> Instructions to follow: Print each record below word for word.
[Source material]
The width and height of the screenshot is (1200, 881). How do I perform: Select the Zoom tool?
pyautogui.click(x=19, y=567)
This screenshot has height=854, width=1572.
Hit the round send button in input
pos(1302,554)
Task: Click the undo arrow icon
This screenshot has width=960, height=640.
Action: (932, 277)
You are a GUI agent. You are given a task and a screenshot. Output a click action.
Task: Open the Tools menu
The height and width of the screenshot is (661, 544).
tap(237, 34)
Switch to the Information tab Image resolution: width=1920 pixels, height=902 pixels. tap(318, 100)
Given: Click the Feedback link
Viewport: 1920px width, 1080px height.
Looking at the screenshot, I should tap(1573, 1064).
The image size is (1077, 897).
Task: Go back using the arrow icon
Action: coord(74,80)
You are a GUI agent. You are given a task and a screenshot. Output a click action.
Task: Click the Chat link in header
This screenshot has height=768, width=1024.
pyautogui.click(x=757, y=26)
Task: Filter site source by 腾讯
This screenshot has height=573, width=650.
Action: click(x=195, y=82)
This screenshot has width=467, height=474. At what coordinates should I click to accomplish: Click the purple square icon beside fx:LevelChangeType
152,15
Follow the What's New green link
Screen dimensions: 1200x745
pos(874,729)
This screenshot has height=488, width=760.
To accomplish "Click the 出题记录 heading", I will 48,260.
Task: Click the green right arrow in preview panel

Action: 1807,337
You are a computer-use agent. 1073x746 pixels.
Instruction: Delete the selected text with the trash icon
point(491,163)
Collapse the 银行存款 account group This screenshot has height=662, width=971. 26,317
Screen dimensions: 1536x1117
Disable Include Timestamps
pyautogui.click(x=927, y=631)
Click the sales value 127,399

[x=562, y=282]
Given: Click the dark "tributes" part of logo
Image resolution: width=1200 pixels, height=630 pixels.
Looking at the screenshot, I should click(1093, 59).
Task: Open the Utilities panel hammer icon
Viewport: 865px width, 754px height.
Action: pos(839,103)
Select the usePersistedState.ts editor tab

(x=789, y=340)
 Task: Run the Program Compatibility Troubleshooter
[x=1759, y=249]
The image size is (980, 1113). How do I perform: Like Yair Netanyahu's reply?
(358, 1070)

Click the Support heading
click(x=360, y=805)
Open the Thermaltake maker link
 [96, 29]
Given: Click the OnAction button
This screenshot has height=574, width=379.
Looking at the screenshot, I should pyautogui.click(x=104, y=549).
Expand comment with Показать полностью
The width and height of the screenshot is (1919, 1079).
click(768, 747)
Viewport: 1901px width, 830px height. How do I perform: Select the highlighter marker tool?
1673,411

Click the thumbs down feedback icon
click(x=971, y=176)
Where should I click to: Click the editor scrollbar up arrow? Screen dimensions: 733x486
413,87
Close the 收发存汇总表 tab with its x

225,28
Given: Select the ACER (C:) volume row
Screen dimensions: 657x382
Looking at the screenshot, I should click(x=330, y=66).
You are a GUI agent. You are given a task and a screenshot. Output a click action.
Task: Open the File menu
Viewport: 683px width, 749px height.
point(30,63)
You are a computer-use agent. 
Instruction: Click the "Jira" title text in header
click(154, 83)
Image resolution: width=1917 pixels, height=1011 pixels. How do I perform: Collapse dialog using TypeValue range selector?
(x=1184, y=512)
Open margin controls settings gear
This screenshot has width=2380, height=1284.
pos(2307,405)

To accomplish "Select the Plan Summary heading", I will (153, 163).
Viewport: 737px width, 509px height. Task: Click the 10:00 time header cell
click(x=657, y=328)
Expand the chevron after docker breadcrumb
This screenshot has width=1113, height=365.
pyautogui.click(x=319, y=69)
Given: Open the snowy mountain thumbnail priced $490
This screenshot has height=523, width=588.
[/Source material]
> Finished exercise:
The width and height of the screenshot is (1200, 881). How do I perform: Select the Zoom tool?
pyautogui.click(x=19, y=567)
This screenshot has height=854, width=1572.
Hit the round send button in input
pos(1302,554)
Task: Click the undo arrow icon
This screenshot has width=960, height=640.
Action: (932, 277)
You are a GUI agent. You are given a task and a screenshot. Output a click action.
Task: Open the Tools menu
The height and width of the screenshot is (661, 544).
tap(237, 34)
Switch to the Information tab Image resolution: width=1920 pixels, height=902 pixels. tap(318, 100)
Given: Click the Feedback link
Viewport: 1920px width, 1080px height.
Looking at the screenshot, I should tap(1573, 1064).
The image size is (1077, 897).
Task: Go back using the arrow icon
Action: coord(74,80)
You are a GUI agent. You are given a task and a screenshot. Output a click action.
Task: Click the Chat link in header
This screenshot has height=768, width=1024.
pyautogui.click(x=757, y=26)
Task: Filter site source by 腾讯
This screenshot has height=573, width=650.
Action: click(x=195, y=82)
This screenshot has width=467, height=474. At what coordinates should I click to accomplish: Click the purple square icon beside fx:LevelChangeType
152,15
Follow the What's New green link
Screen dimensions: 1200x745
pos(874,729)
This screenshot has height=488, width=760.
To accomplish "Click the 出题记录 heading", I will 48,260.
Task: Click the green right arrow in preview panel

Action: 1807,337
You are a computer-use agent. 1073x746 pixels.
Instruction: Delete the selected text with the trash icon
point(491,163)
Collapse the 银行存款 account group This screenshot has height=662, width=971. 26,317
Screen dimensions: 1536x1117
Disable Include Timestamps
pyautogui.click(x=927, y=631)
Click the sales value 127,399

[x=562, y=282]
Given: Click the dark "tributes" part of logo
Image resolution: width=1200 pixels, height=630 pixels.
Looking at the screenshot, I should click(1093, 59).
Task: Open the Utilities panel hammer icon
Viewport: 865px width, 754px height.
Action: pos(839,103)
Select the usePersistedState.ts editor tab

(x=789, y=340)
 Task: Run the Program Compatibility Troubleshooter
[x=1759, y=249]
The image size is (980, 1113). How do I perform: Like Yair Netanyahu's reply?
(358, 1070)

Click the Support heading
click(x=360, y=805)
Open the Thermaltake maker link
 [96, 29]
Given: Click the OnAction button
This screenshot has height=574, width=379.
Looking at the screenshot, I should pyautogui.click(x=104, y=549).
Expand comment with Показать полностью
The width and height of the screenshot is (1919, 1079).
click(768, 747)
Viewport: 1901px width, 830px height. How do I perform: Select the highlighter marker tool?
1673,411

Click the thumbs down feedback icon
click(x=971, y=176)
Where should I click to: Click the editor scrollbar up arrow? Screen dimensions: 733x486
413,87
Close the 收发存汇总表 tab with its x

225,28
Given: Select the ACER (C:) volume row
Screen dimensions: 657x382
Looking at the screenshot, I should click(x=330, y=66).
You are a GUI agent. You are given a task and a screenshot. Output a click action.
Task: Open the File menu
Viewport: 683px width, 749px height.
point(30,63)
You are a computer-use agent. 
Instruction: Click the "Jira" title text in header
click(154, 83)
Image resolution: width=1917 pixels, height=1011 pixels. How do I perform: Collapse dialog using TypeValue range selector?
(x=1184, y=512)
Open margin controls settings gear
This screenshot has width=2380, height=1284.
pos(2307,405)

To accomplish "Select the Plan Summary heading", I will (153, 163).
Viewport: 737px width, 509px height. Task: Click the 10:00 time header cell
click(x=657, y=328)
Expand the chevron after docker breadcrumb
This screenshot has width=1113, height=365.
pyautogui.click(x=319, y=69)
Given: Open the snowy mountain thumbnail priced $490
This screenshot has height=523, width=588.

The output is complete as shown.